Власть же авангардного искусства над мирозданием и обществом не в последнюю очередь понимается как власть магическая. Английская исследовательница культуры раннего Нового времени Френсис Йейтс писала о технике как о магическом средстве. По мнению мыслителей XVI века, «как искусство, способное создавать движение и тем самым имитировать жизнь, механика могла вступать в магический контакт с живой вселенной»212.
Очень соблазнительно увидеть в этих словах ключ к футуристическому фетишизму техники. Но это высказывание все же относится к тому времени, когда, согласно концепции Мишеля Фуко, «слова» не были отделены от «вещей» и тем более искусственное не отделялось от естественного. Начало же ХX века было во многих смыслах апофеозом искусственности (и это касается не только восприятия техники в культуре).
Машина в глазах футуристов становится неким Deus ex machina, а вовсе не образцом развивающейся по своим (возможно, подобным биологическим) законам техники. Футуристы (и, возможно, модернисты вообще) технику сильно переоценивали, воспринимая ее как инструмент власти и едва ли не как оружие. Видимо, именно поэтому футуристическая живопись, словно предчувствуя мандельштамовский «свет размолотых в луч скоростей», изображает мир, распадающийся от соприкосновения с техническими устройствами213.
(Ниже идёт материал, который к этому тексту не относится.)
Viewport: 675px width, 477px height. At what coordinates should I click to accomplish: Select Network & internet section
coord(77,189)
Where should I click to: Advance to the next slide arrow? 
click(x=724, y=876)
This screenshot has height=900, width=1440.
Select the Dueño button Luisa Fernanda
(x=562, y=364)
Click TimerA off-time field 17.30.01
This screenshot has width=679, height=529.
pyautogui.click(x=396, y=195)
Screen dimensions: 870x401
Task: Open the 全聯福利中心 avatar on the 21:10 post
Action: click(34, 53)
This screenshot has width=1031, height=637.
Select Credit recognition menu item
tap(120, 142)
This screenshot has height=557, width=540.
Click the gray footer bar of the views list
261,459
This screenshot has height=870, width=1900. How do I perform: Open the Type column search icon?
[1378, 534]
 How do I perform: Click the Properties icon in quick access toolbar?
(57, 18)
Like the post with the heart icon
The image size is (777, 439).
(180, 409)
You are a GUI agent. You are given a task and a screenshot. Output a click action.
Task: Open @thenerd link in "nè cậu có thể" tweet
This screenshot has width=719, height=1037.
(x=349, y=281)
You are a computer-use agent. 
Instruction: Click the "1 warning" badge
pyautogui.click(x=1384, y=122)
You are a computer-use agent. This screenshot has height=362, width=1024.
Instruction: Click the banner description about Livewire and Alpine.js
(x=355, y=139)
В этом смысле предшественником футуристов был Жюль Верн. Если капитан Немо в «Двадцати тысячах лье под водой» (1870) приобретает свое могущество благодаря обладанию идеальным оружием – подводной лодкой, то герой более позднего романа «Властелин мира» (1904) строит идеальное транспортное средство, совмещающее в себе автомобиль, самолет, катер и подводную лодку и способное перемещаться в трех средах с невиданной по тому времени скоростью. Этот аппарат не вооружен, но вездесущность, достигнутая благодаря техническому устройству, преподносится в тексте как всемогущество.
Он дает мне неограниченную власть над всем миром, – высокопарно, в духе гениальных безумцев из старой фантастики, заявляет изобретатель в ответ на предложения мировых правительств купить его создание, – и никакая человеческая власть ни при каких обстоятельствах не сможет ему противостоять. Пусть никто не пытается завладеть им. Он недосягаем, и таким он будет всегда. […] Так пусть знают все: Старый и Новый Свет против меня бессильны, моя же власть над ними беспредельна214.
Интересно, что Жюль Верн предсказывает – причем в гротескно преувеличенном виде – ту общественную роль, которую техника станет играть лишь намного позже и о которой будет писать Райнер Бенэм в своем анализе «первого машинного века». Хотя Бенэм, рассуждая о том, что техника начала ХX века индивидуалистична (в отличие от пароходов и поездов), не проговаривает до конца всего того, что стоило бы сказать.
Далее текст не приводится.